WHAT THE TASK ASKS:
Leave the images out and write out each entry exactly as shown.

DATASET RECORDS:

++++

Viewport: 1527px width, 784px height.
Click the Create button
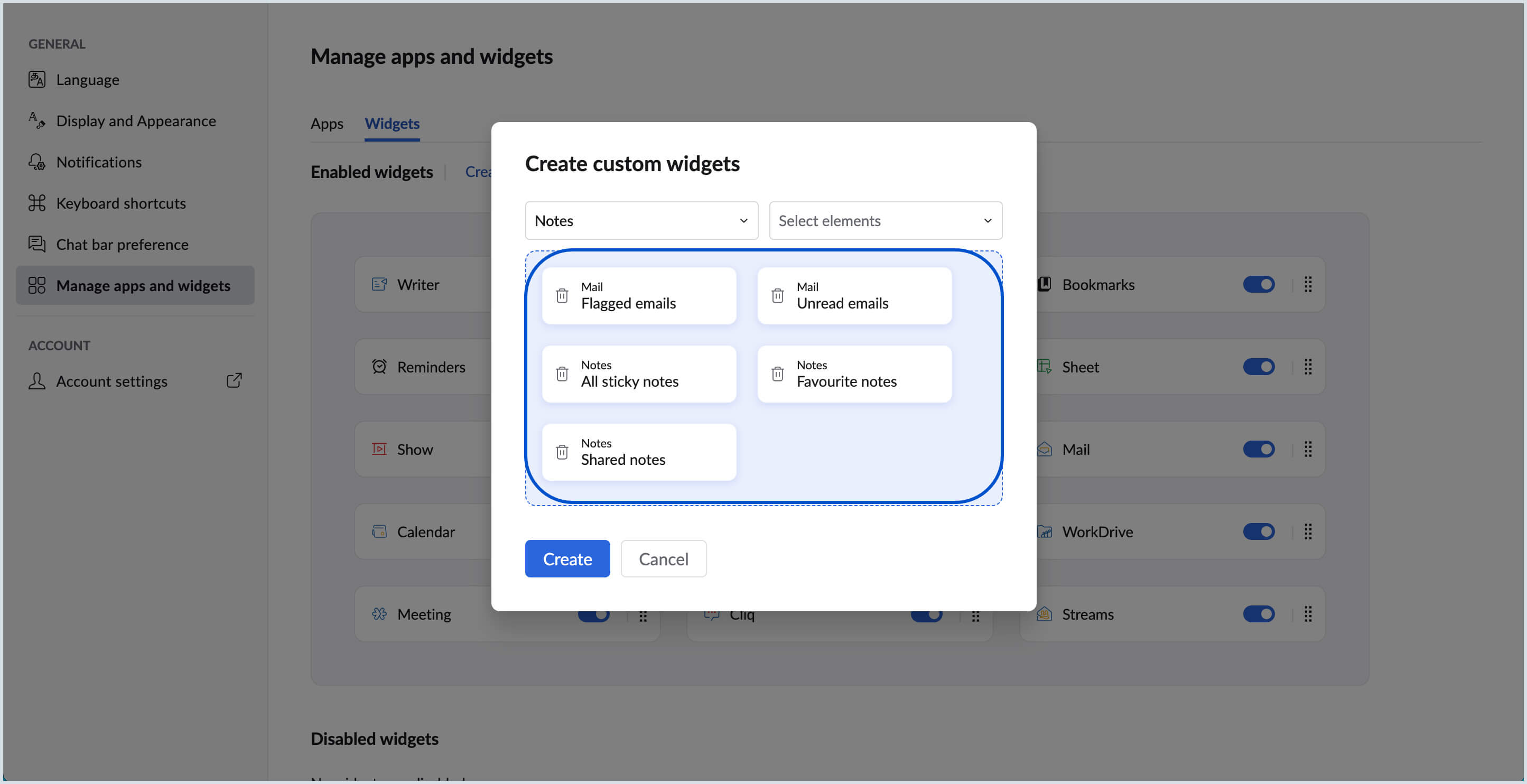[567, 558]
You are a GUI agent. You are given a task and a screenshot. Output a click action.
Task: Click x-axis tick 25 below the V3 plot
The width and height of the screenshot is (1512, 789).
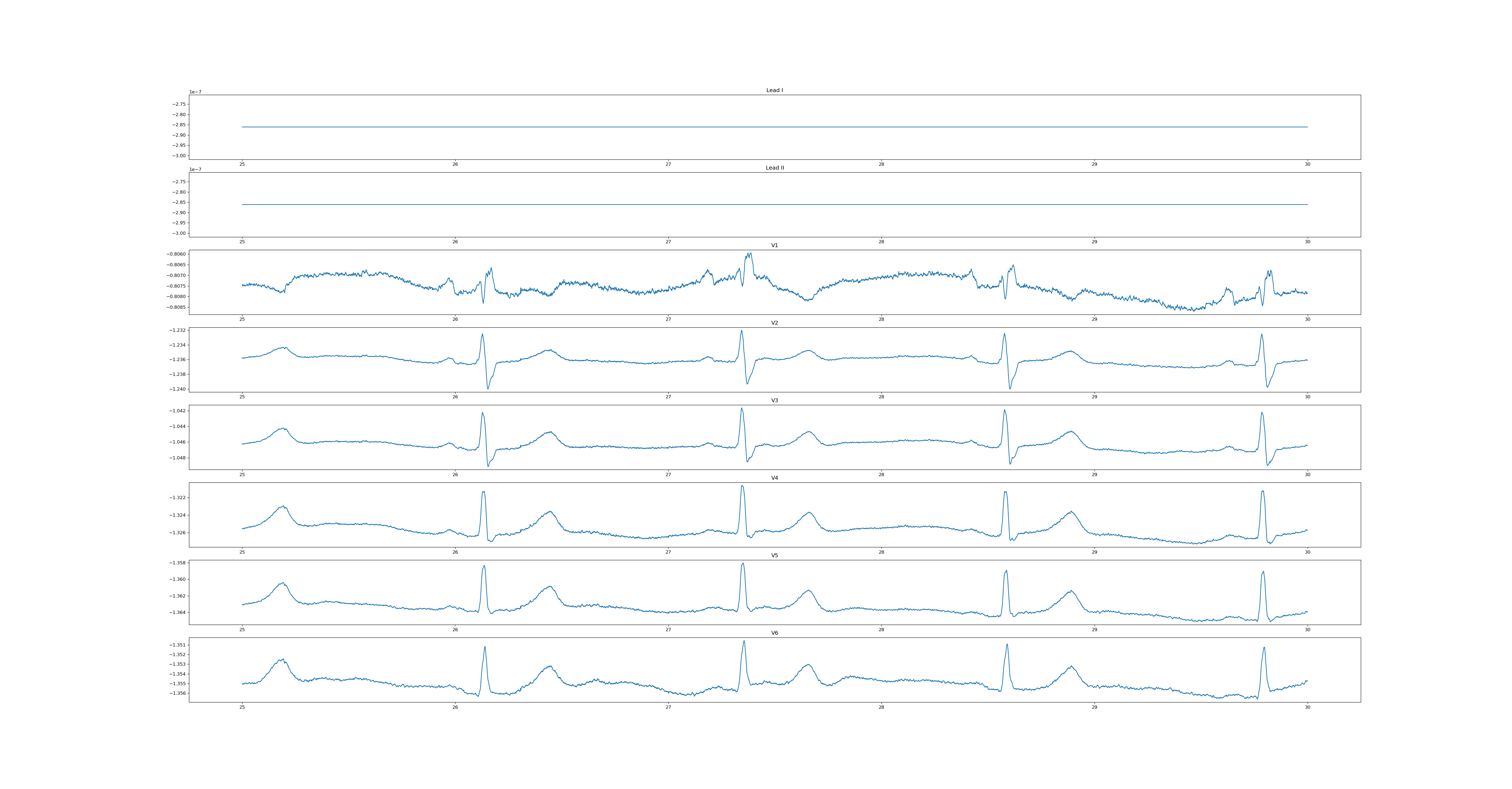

++++

SOLUTION TO THIS TASK:
Viewport: 1527px width, 784px height.
Click the Create button
[567, 558]
You are a GUI agent. You are given a task and a screenshot. Output a click action.
Task: Click x-axis tick 25 below the V3 plot
The width and height of the screenshot is (1512, 789).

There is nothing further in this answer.